▶ _Texte_:

..........

R : Scénaristiquement non, ni l’un ni l’autre mais le choix graphique est celui de Guillaume, je le laisse donc répondre à cette question. Même si, pour moi, la similitude est plus à faire avec Mandrake… Cela dit, c’est vrai que cette position rappelle assez Gambit !
G : Ah oui, pourquoi pas… mais j’avoue que je n’y ai pas pensé du tout. On discute beaucoup avec Rémi, des heures au téléphone, on fixe les grandes lignes, les événements et les cliffhangers de la série, les moments où l’on va tenter de surprendre les lecteurs. Il y a donc dans le deuxième tome un nouveau personnage, le plus grand illusionniste du monde, contemporain et ami d’Arthur Conan Doyle. Il était évident pour nous qu’il possède un paquet de cartes numériques pour effectuer des tours de close-up (magie rapprochée).
ZY : La rédaction a adoré le début de l’aventure. De combien de volumes sera composée la série ? Connaissez-vous la date de sortie du deuxième opus ? Peut-on avoir quelques infos en exclu sur la suite ?

..........

▶ _Matériau fourni_:

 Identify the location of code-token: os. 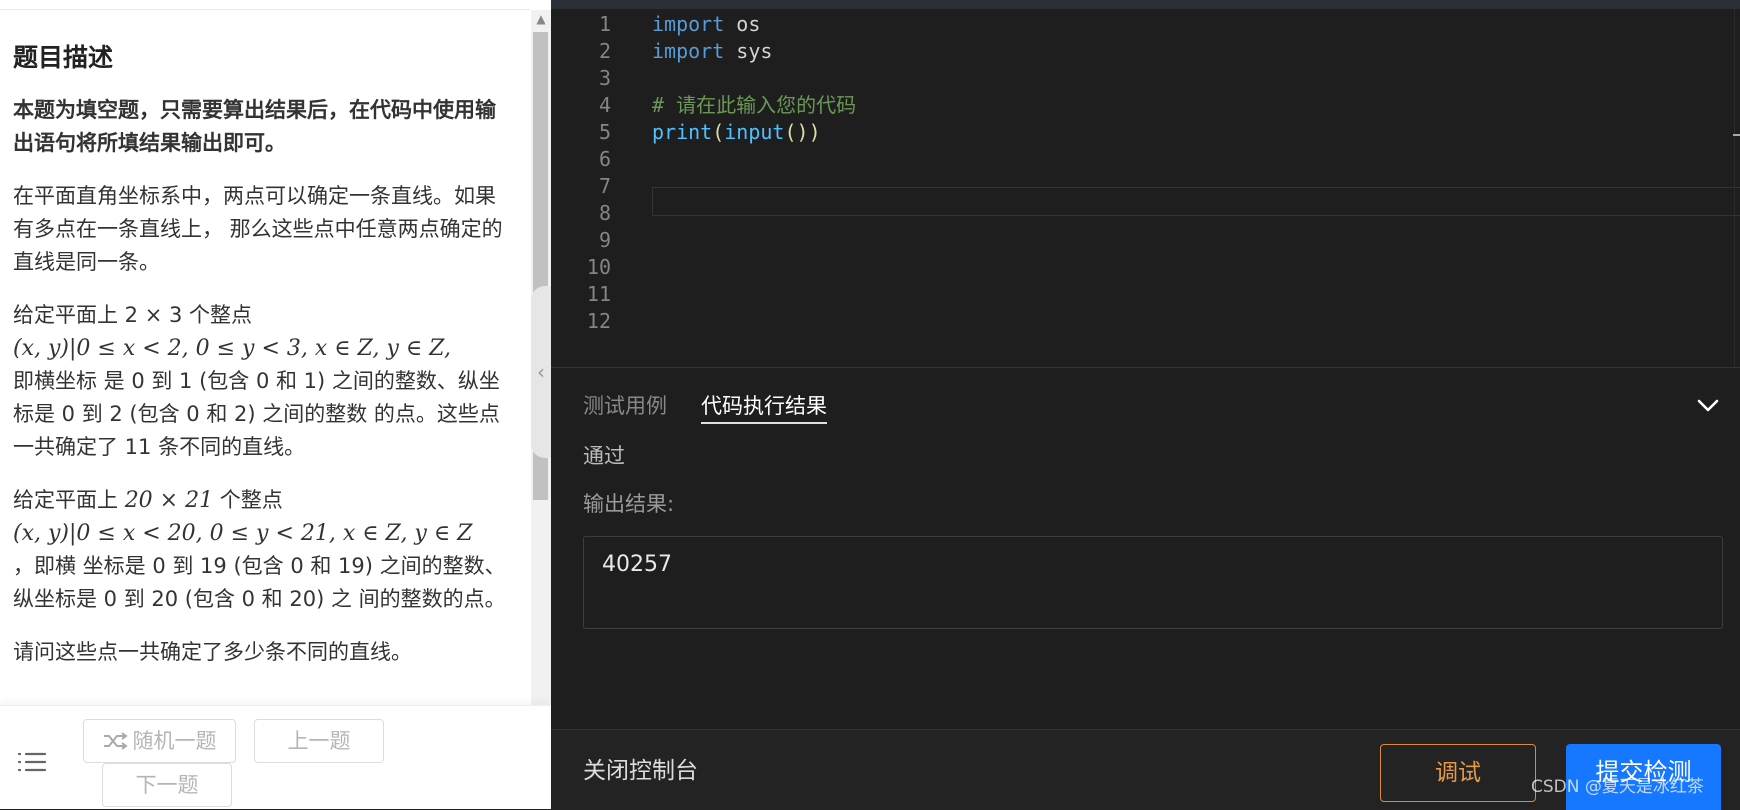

..........

▶ _Énoncé A_: Reformulez plus brièvement le paragraphe de l'entretien qui commence par « Ah oui, pourquoi pas », en conservant ses faits principaux.
▶ _Énoncé B_: Résumez l'entretien en deux phrases.
▶ _Énoncé C_: Prolongez l'entretien à partir de l'endroit où il s'arrête.
Le matériau fourni n'a aucun rapport avec l'entretien.

▶ _Réponse A_: G avoue ne pas du tout y avoir pensé. Avec Rémi, il passe des heures au téléphone à fixer les grandes lignes, les événements et les cliffhangers de la série, ainsi que les moments destinés à surprendre les lecteurs. Le deuxième tome introduit un nouveau personnage : le plus grand illusionniste du monde, contemporain et ami d'Arthur Conan Doyle. Ce personnage possède un paquet de cartes numériques pour ses tours de close-up.

▶ _Réponse B_: R attribue le choix graphique à Guillaume et voit plutôt une similitude avec Mandrake, tout en admettant que la position rappelle Gambit. G dit n'y avoir pas pensé, décrit ses longues discussions avec Rémi et annonce un nouvel illusionniste dans le deuxième tome, après quoi ZY demande le nombre de volumes, la date de sortie du deuxième opus et des informations exclusives sur la suite.

▶ _Réponse C_:
R : Merci, nous sommes ravis que cela vous ait plu, on vous promet d’énormes surprises pour la suite et on vous garantit que vous ne regretterez pas d’avoir jeté un œil à «City Hall» ! La série en elle-même fera peut-être beaucoup de tomes, le plus possible, mais ce sera le public qui en décidera. En attendant, nous ne voulions pas démarrer une histoire sans garantir à nos lecteurs la possibilité de lire une vraie fin, c’est pourquoi l’enquête en cours se terminera au troisième tome. Et pour les révélations… en voici quelques-unes mais chut, c’est un secret ! Le nom du magicien dans le numéro 2, prévu pour l’automne de cette année, c’est Harry Houdini; Black Fowl verra grossir ses rangs de deux nouveaux membres très dangereux et à l’issue de la troisième et dernière partie, on connaîtra enfin son identité ! Mais peut-être la trouverez-vous avant… Il suffit de chercher !
ZY : Dans le manga, les deux auteurs publient leurs œuvres au format numérique, dû à l’absence du papier dans leur univers, que pensez-vous de ce nouveau support ?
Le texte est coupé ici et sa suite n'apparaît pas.